Aim 1: The passage about the Sabi Sands Reserve names the big five. List those animals as the passage gives them.

Text segment:
•••

“I haven’t seen anything like this in seven years,” said our tracker, Innocent Ngwenya, as we all breathlessly stared at a leopard and her three cubs frolicking mere feet away from us. “A leopard usually has one cub, two at the most,” he explained. Our small group had been tracking this leopard throughout the morning. Now, round a bend, suddenly there she was, minding her adorable cubs.
And amazingly, none of them paid any attention to us. That’s because they were accustomed to and felt secure in the presence of humans in the Sabi Sands Reserve flanking the south-western edge of South Africa’s Kruger National Park. Ditto for a white rhino and her calf, a hippopotamus bobbing in the water with her baby and a lioness keeping an eye on her offspring.
That we had experienced an embarrassment of animal sighting riches should have come as no surprise for Sabi Sands, the oldest private reserve in South Africa, also boasts the highest density of big game in the country. Home to all the big five — lion, leopard, elephant, rhinoceros, and African buffalo — the 65-thousand hectare sanctuary is particularly known for big cat game viewing, especially phenomenal close-up leopard sightings.

•••

Dataset extract:
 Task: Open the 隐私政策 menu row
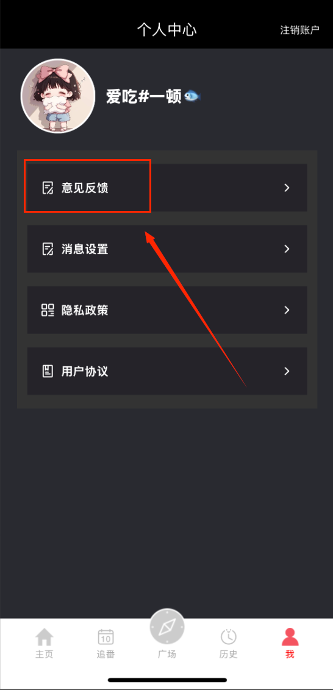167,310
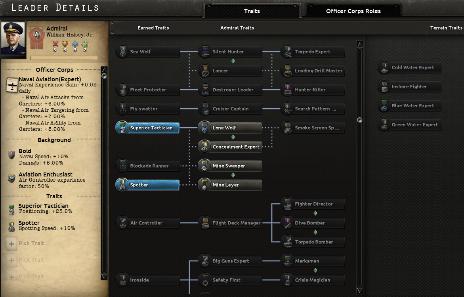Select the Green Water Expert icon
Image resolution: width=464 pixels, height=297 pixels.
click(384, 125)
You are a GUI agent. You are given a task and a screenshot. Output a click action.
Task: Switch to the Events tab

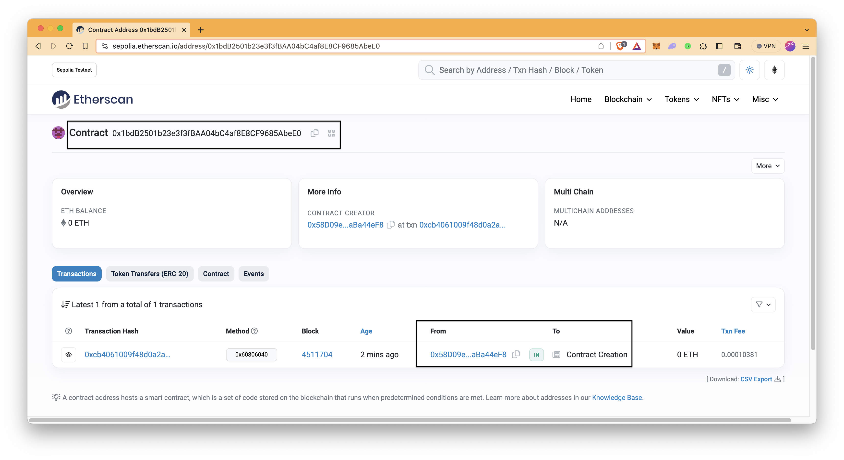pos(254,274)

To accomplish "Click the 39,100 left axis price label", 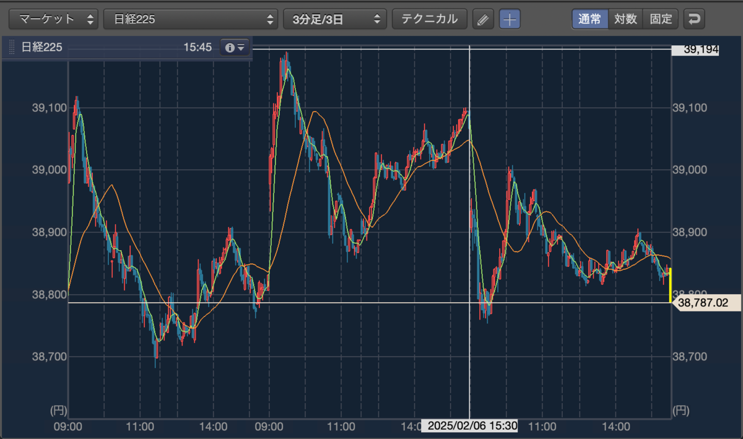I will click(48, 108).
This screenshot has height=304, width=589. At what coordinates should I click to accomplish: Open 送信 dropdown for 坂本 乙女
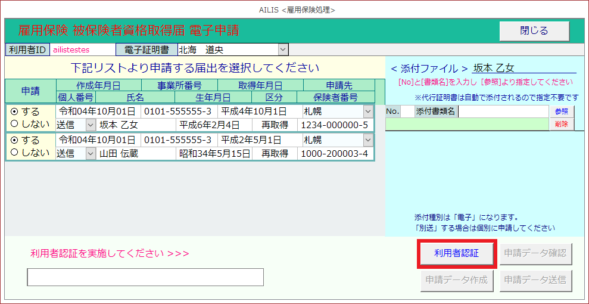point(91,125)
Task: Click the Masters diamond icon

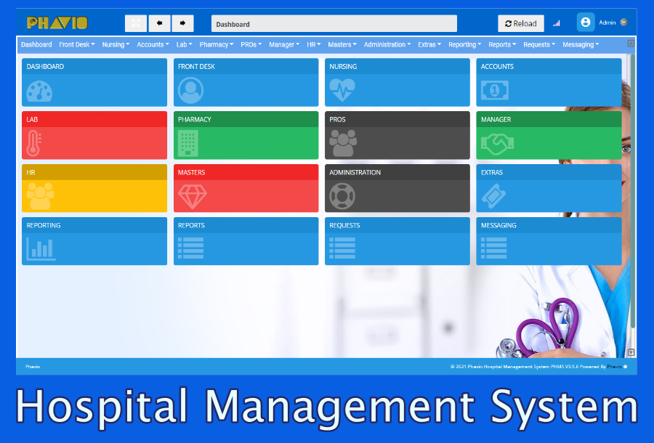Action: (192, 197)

•••

Aim 2: Quote the records from their first line through the line containing "pos(254,274)", including both of those lines. Omit the pictures.

Written reply 1: lion, leopard, elephant, rhinoceros, African buffalo

Written reply 2:
 Task: Open the 隐私政策 menu row
167,310
Select the Green Water Expert icon
Image resolution: width=464 pixels, height=297 pixels.
click(384, 125)
You are a GUI agent. You are given a task and a screenshot. Output a click action.
Task: Switch to the Events tab

pos(254,274)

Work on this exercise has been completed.